Marine Le Pen, president of the National Front (FN) the French far-right party, is getting nearly 20 percent of votes in recent polls. These incredible scores were never achieved even by her father Jean-Marie Le Pen, who got as far as the second round in the 2002 presidential election. Three months into French presidential elections, his daughter is a serious threat to Nicolas Sarkozy the outgoing president. But how could a woman, who came into politics in the wake of her father, who has extreme right wing views and no ministerial experience, become so popular? Since she succeeded Jean-Marie Le Pen in January 2011, the iconic figure of the French far-right for more than 50 years, Marine Le Pen has become a key personality in French political life.
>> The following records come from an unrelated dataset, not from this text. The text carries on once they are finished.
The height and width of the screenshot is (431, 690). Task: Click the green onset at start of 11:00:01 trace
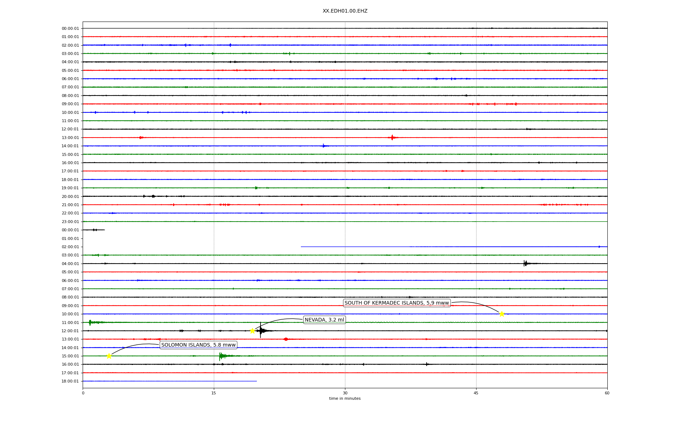(x=90, y=323)
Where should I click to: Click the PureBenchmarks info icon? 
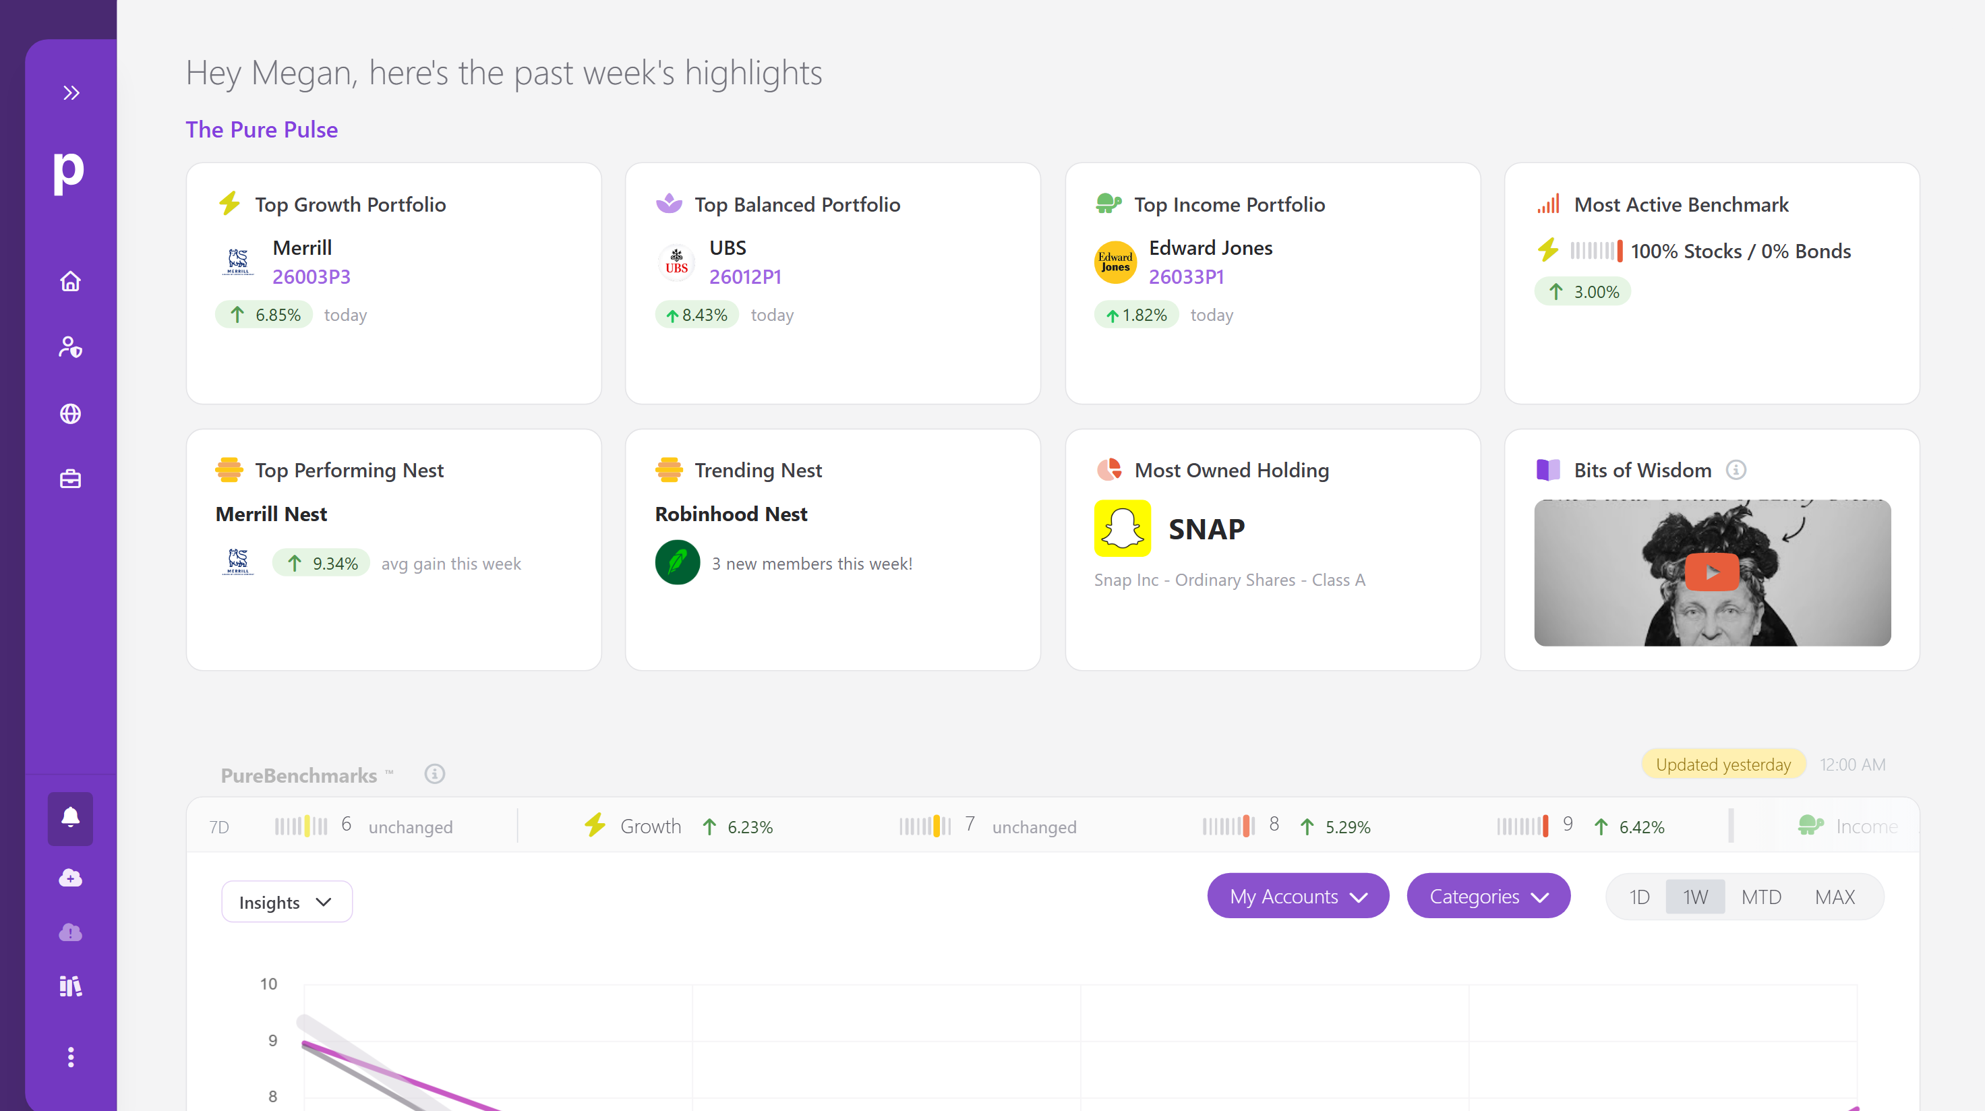click(x=434, y=774)
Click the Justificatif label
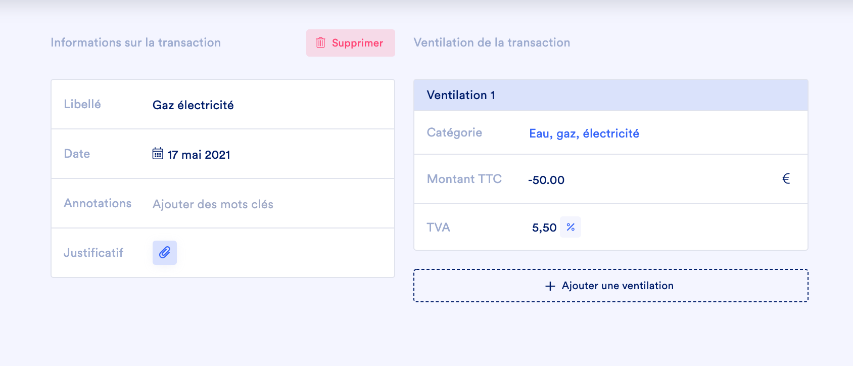853x366 pixels. [93, 253]
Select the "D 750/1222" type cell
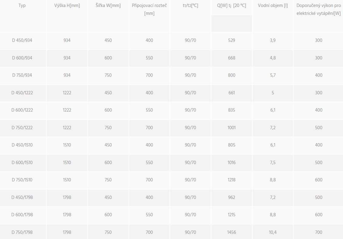343x239 pixels. (22, 128)
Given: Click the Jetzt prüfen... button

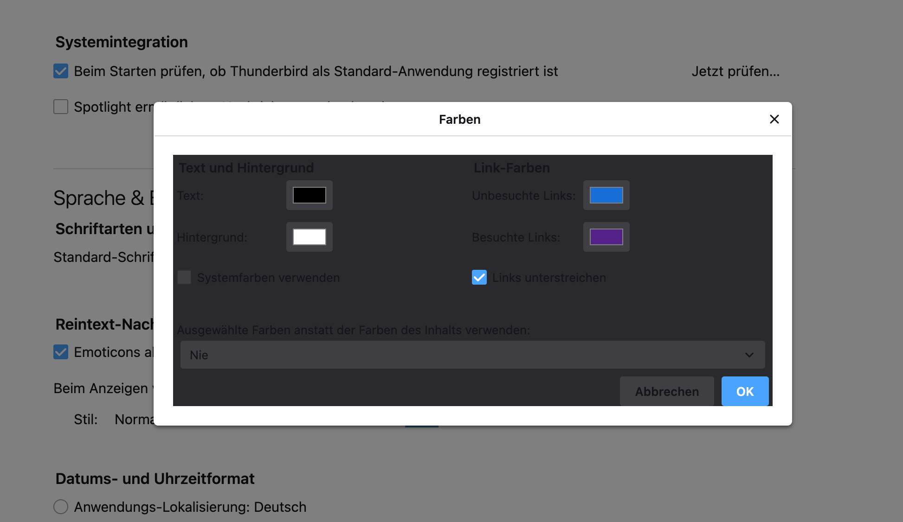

To her political opponents, she is turning out to be an even more formidable candidate than her father, often equated with "evil incarnate."
Marine Le Pen doesn't provoke the same rejection as her father. She presents a much more pleasant face of the extreme right. She is blonde, a mother of three children and divorced twice. She does not hesitate to play up her femininity to mark her difference with her father. Modern Marine Le Pen, 43 years-old, is in tune with the times. She arouses more sympathy among the French electorate than the more sulphurous and older Jean-Marie Le Pen. He was certainly charismatic but he kept a distance from his activists. By contrast his daughter has succeeded in creating a familiarity with her supporters who call her "Marine" to show she is one of them.
Marine, the president of the National Front also distances herself from some of her father's more extremist views. She hasn't repeated the outrageous statements on the Second World War which her father was prone to make. She doesn't speak of the gas chambers as a "detail" but on the contrary she states unambiguously that "the camps were the height of barbarity" and prefers to glorify "the resistance of 1940." The president of the FN has been trying to downplay the extremist side of her party and make it more respectable. Activists with shaven heads, those who support violence or those who are nostalgic for Marechal Philippe Petain's Vichy regime between 1940 and 1944 are invited to be "discreet."
But it's what she has to say on the economic crisis that is really attracting people. She has added a social dimension to the usual National Front project. Many working class French, especially those disorientated by globalization and relocation are lured by her simplistic answers. She advocates getting out of the European Union and returning to the old national currency, the franc. To fight against the closure of factories, Marine Le Pen has a radical solution: protectionism. "Our country," she says using frightening rhetoric, "is in the process of underdevelopment, of Third Worldization."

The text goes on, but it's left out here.